Making the new web was hard.  The human dreams were strange and complex and often blindingly obtuse.  If the spider were a human artist, she would have likened it to a potter trying to sculpt a model using limestone.  It took her more than three times as long as her first web, and by completion she was sick and tired of it all.  And very hungry.  But mostly tired; so very, very, very tired that it outweighed even her hunger and frustrated impatience.  She fell asleep while waiting for the people to finish entering the building again, before talking man could even begin his speechifying. 
The tugs and jerks of movement, of twitching prey woke her.  For a moment she thought that another lazy fly had mistakenly blundered into her web – they had delayed its construction for entire hours at a time, pesky nuisances – but it was too strange, too unfamiliar.  It was a prayer, wriggling blindly in its snare, invisible but snagged by dreams. 
Quick as lightning she dashed to it, trussed it up firmly, and set about draining it dry.  It tasted better than liquid moonlight, riper than a cut of prime aged sedimentary rock, finer than atomic dust, and the spider couldn’t drink enough of it.  She gulped it down and all her aches and pains and sore tired legs vanished.  It felt like she was strong enough to snare eagles, and that… that was just the first.  Already her web was tingling, plunking, twitching under the strain of dozens of prayers, wafting up from below, intercepted before they could reach the god. 

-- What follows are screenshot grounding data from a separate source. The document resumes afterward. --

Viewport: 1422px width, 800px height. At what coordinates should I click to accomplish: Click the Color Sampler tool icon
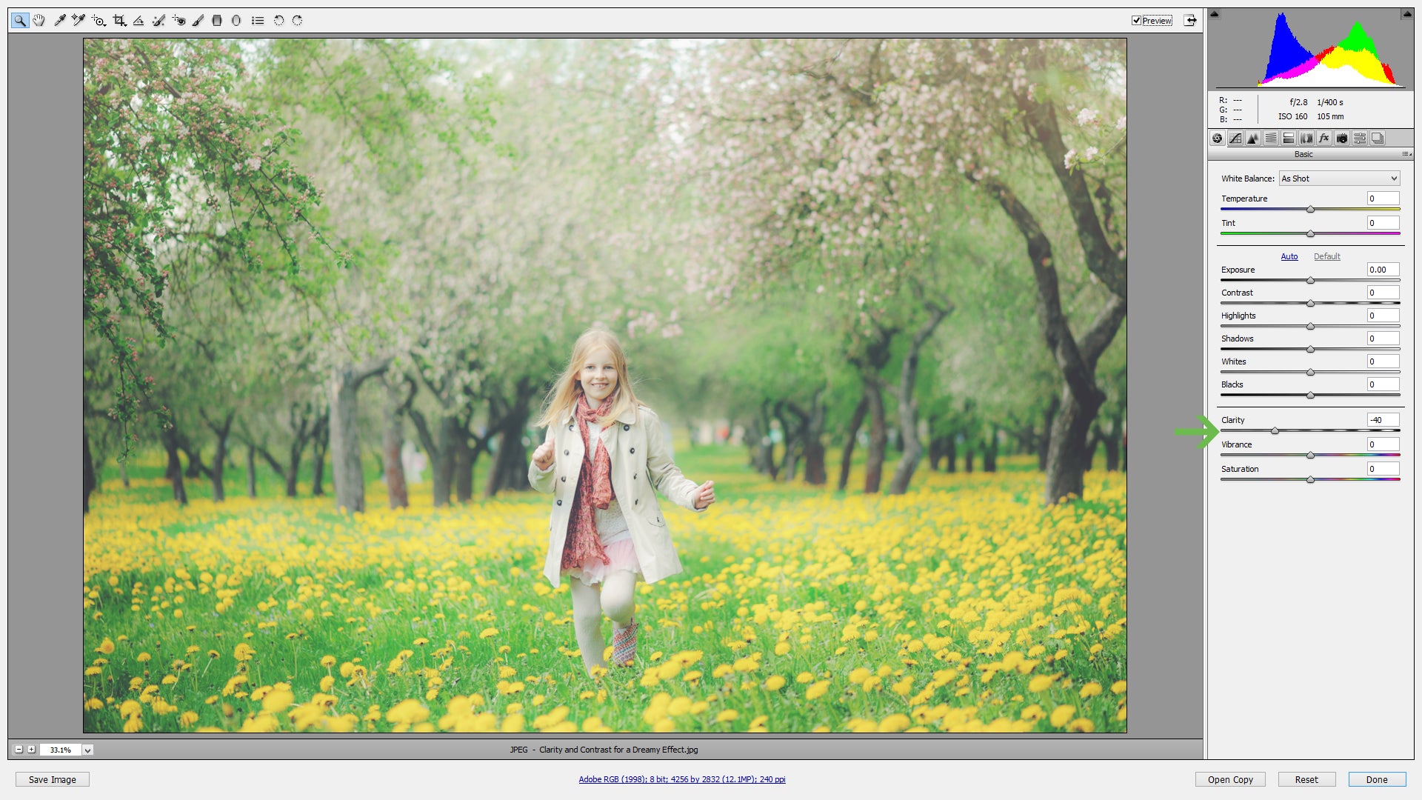click(78, 21)

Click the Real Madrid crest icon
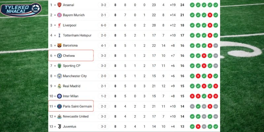59,86
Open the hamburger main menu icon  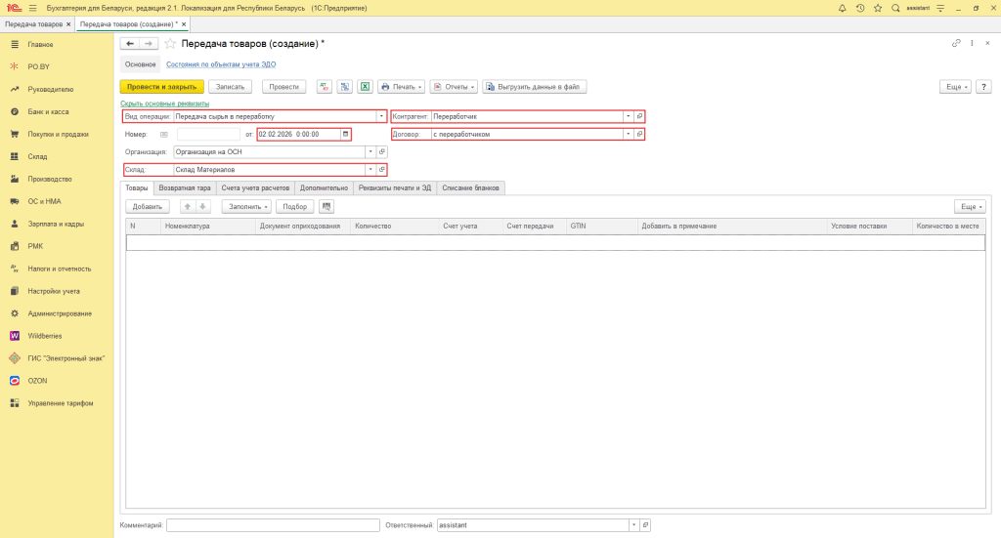click(x=32, y=8)

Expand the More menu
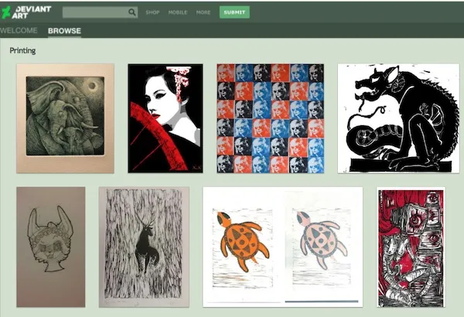tap(203, 12)
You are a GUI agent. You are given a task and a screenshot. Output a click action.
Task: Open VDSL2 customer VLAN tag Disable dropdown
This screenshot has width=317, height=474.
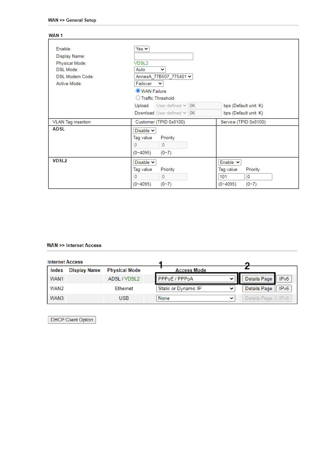click(x=144, y=162)
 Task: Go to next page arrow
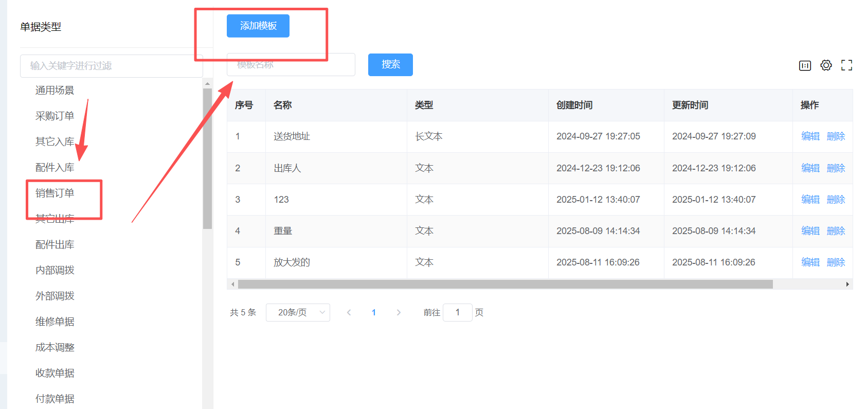point(399,312)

After that, it was as smooth as dancing (spiders are as elegant as eels on the ballroom floor).  The prayers came up fast and went down fast, and the spider grew and grew.  She was fat and happy on prayers, and she no longer wondered how the god had gotten so big – she herself was swelling up and up, to the point where she could no longer hide on the ceiling of the prayer-building any longer, not without being seen.  She specially reinforced the web, backing it with the power of her stolen prayers, and it grew strong as steel and nearly invisible.  The prayers could squirm all they liked; they would remain safe there until the last human left and she could descend from the attic to snack freely, leaving the spider happy and lazy, free to dream all day and feast all night.  Each week there were more and more prayers and the prayers themselves were more confused and easily caught, as the humans bemoaned the apparent silence of their god.  Prayers for rain for the crops, prayers for the ill to grow well, prayers that the neighbour might slip in dung and fly head over heels in front of the whole village; children’s prayers, elder’s prayers, all had their own savoury, sweet, or sour flavours to the palate spider’s mind and body. 

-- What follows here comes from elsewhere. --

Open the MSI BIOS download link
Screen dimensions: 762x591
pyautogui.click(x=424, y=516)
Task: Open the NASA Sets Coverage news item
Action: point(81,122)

As for the god, it was wondering exactly why the one prayer-place was so silent.  It had always been a good village; not overflowing with prayers, but it was not a large community.  It resolved to discover this mystery for itself, and it descended down into the place of prayer quietly, without fuss.  It was not a showy god, and did not wish to cause unnecessary disturbance.  How vexed it was then, when it found itself bound in a web of prayer and dreams!

The spider knew right away, of course.  She’d drawn strings of her webs up into the attic, where she could keep a running tally of how many prayers she might expect to suck up that eve.  Such a large and strange twisting in it gave her much concern, and she skittered down immediately, a great crawling thing much bigger than any other spider that walked the earth, big as a plate and more. 
“Who are you and what are you doing on my web?” she demanded.  “You’ll rip it up if you’re not careful, blundering into it like that!”  The spider had never met a god before, and had no idea what the strange not-there-but-there thing taking up valuable prayer-space was. 
“No-one important,” said the god.  It was as curious about this strange thing as she was about it.  After all, it had never met a spider quite so large before.  “What is your web for?”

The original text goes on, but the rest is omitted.